• _Data entries_
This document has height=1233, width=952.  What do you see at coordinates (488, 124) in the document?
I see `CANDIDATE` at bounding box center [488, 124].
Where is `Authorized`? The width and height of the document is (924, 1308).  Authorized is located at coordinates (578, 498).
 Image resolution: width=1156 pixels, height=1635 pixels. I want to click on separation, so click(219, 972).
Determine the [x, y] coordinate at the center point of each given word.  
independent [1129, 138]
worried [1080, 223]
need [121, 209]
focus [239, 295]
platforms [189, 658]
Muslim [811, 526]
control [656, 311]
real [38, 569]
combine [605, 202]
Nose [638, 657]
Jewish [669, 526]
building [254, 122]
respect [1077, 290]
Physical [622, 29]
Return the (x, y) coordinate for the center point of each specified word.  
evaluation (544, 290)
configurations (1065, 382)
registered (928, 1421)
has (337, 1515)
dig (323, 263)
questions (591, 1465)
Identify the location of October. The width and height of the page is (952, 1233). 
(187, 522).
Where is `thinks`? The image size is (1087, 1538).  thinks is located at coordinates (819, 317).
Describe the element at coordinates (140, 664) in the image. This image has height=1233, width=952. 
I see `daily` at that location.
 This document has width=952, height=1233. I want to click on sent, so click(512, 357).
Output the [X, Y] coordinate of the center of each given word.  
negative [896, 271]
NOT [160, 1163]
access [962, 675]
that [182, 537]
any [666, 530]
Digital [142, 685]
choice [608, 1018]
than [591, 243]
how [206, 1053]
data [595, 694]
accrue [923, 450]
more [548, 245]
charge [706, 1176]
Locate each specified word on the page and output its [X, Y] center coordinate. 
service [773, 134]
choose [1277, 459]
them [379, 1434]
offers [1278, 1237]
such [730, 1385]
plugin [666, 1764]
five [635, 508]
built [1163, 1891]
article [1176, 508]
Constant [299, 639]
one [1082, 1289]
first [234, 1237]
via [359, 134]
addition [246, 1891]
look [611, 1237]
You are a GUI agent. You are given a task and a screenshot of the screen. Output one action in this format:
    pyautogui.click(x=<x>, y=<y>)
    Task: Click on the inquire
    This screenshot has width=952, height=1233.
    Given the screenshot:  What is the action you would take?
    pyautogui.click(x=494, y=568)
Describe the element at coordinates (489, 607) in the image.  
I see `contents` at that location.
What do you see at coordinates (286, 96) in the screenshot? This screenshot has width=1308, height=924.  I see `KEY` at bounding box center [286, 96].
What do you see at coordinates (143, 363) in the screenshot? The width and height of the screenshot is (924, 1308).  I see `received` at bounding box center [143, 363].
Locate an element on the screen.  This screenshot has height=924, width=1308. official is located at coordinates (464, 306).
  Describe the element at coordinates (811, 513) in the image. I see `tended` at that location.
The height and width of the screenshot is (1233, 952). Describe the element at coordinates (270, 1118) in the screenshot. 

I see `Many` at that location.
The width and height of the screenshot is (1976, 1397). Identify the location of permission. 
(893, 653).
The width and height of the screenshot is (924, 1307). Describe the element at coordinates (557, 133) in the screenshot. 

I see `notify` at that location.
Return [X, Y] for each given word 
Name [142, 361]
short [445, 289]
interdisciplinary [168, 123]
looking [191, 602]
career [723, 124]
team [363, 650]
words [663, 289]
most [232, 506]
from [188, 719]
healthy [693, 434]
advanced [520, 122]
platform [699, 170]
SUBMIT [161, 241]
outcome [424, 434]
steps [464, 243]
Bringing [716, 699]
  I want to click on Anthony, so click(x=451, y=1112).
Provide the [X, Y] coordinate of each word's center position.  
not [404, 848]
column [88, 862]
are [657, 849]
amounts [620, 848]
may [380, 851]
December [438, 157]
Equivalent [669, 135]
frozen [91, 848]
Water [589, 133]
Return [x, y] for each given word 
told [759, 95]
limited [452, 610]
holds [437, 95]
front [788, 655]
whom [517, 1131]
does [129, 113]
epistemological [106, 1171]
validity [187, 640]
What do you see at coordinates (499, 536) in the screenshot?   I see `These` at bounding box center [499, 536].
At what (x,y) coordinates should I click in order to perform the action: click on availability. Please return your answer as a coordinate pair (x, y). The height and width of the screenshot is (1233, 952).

• _What is required_
Please rewrite all of the records above, swapping "center point" for "midpoint" and leaving everything else unchanged.

• _Result of the exercise_
This document has height=1233, width=952.  What do you see at coordinates (488, 124) in the document?
I see `CANDIDATE` at bounding box center [488, 124].
Where is `Authorized`? The width and height of the document is (924, 1308).  Authorized is located at coordinates (578, 498).
 Image resolution: width=1156 pixels, height=1635 pixels. I want to click on separation, so click(219, 972).
Determine the [x, y] coordinate at the midpoint of each given word.  
independent [1129, 138]
worried [1080, 223]
need [121, 209]
focus [239, 295]
platforms [189, 658]
Muslim [811, 526]
control [656, 311]
real [38, 569]
combine [605, 202]
Nose [638, 657]
Jewish [669, 526]
building [254, 122]
respect [1077, 290]
Physical [622, 29]
Return the (x, y) coordinate for the midpoint of each specified word.  
evaluation (544, 290)
configurations (1065, 382)
registered (928, 1421)
has (337, 1515)
dig (323, 263)
questions (591, 1465)
Identify the location of October. The width and height of the page is (952, 1233). 
(187, 522).
Where is `thinks`? The image size is (1087, 1538).  thinks is located at coordinates (819, 317).
Describe the element at coordinates (140, 664) in the image. This image has height=1233, width=952. 
I see `daily` at that location.
 This document has width=952, height=1233. I want to click on sent, so click(512, 357).
Output the [X, Y] coordinate of the center of each given word.  
negative [896, 271]
NOT [160, 1163]
access [962, 675]
that [182, 537]
any [666, 530]
Digital [142, 685]
choice [608, 1018]
than [591, 243]
how [206, 1053]
data [595, 694]
accrue [923, 450]
more [548, 245]
charge [706, 1176]
Locate each specified word on the page and output its [X, Y] center coordinate. 
service [773, 134]
choose [1277, 459]
them [379, 1434]
offers [1278, 1237]
such [730, 1385]
plugin [666, 1764]
five [635, 508]
built [1163, 1891]
article [1176, 508]
Constant [299, 639]
one [1082, 1289]
first [234, 1237]
via [359, 134]
addition [246, 1891]
look [611, 1237]
You are a GUI agent. You are given a task and a screenshot of the screen. Output one action in this format:
    pyautogui.click(x=<x>, y=<y>)
    Task: Click on the inquire
    This screenshot has width=952, height=1233.
    Given the screenshot:  What is the action you would take?
    pyautogui.click(x=494, y=568)
Describe the element at coordinates (489, 607) in the image.  
I see `contents` at that location.
What do you see at coordinates (286, 96) in the screenshot? This screenshot has width=1308, height=924.  I see `KEY` at bounding box center [286, 96].
What do you see at coordinates (143, 363) in the screenshot? The width and height of the screenshot is (924, 1308).  I see `received` at bounding box center [143, 363].
Locate an element on the screen.  This screenshot has height=924, width=1308. official is located at coordinates (464, 306).
  Describe the element at coordinates (811, 513) in the image. I see `tended` at that location.
The height and width of the screenshot is (1233, 952). Describe the element at coordinates (270, 1118) in the screenshot. 

I see `Many` at that location.
The width and height of the screenshot is (1976, 1397). Identify the location of permission. 
(893, 653).
The width and height of the screenshot is (924, 1307). Describe the element at coordinates (557, 133) in the screenshot. 

I see `notify` at that location.
Return [X, Y] for each given word 
Name [142, 361]
short [445, 289]
interdisciplinary [168, 123]
looking [191, 602]
career [723, 124]
team [363, 650]
words [663, 289]
most [232, 506]
from [188, 719]
healthy [693, 434]
advanced [520, 122]
platform [699, 170]
SUBMIT [161, 241]
outcome [424, 434]
steps [464, 243]
Bringing [716, 699]
  I want to click on Anthony, so click(x=451, y=1112).
Provide the [X, Y] coordinate of each word's center position.  
not [404, 848]
column [88, 862]
are [657, 849]
amounts [620, 848]
may [380, 851]
December [438, 157]
Equivalent [669, 135]
frozen [91, 848]
Water [589, 133]
Return [x, y] for each given word 
told [759, 95]
limited [452, 610]
holds [437, 95]
front [788, 655]
whom [517, 1131]
does [129, 113]
epistemological [106, 1171]
validity [187, 640]
What do you see at coordinates (499, 536) in the screenshot?   I see `These` at bounding box center [499, 536].
At what (x,y) coordinates should I click in order to perform the action: click on availability. Please return your answer as a coordinate pair (x, y). The height and width of the screenshot is (1233, 952).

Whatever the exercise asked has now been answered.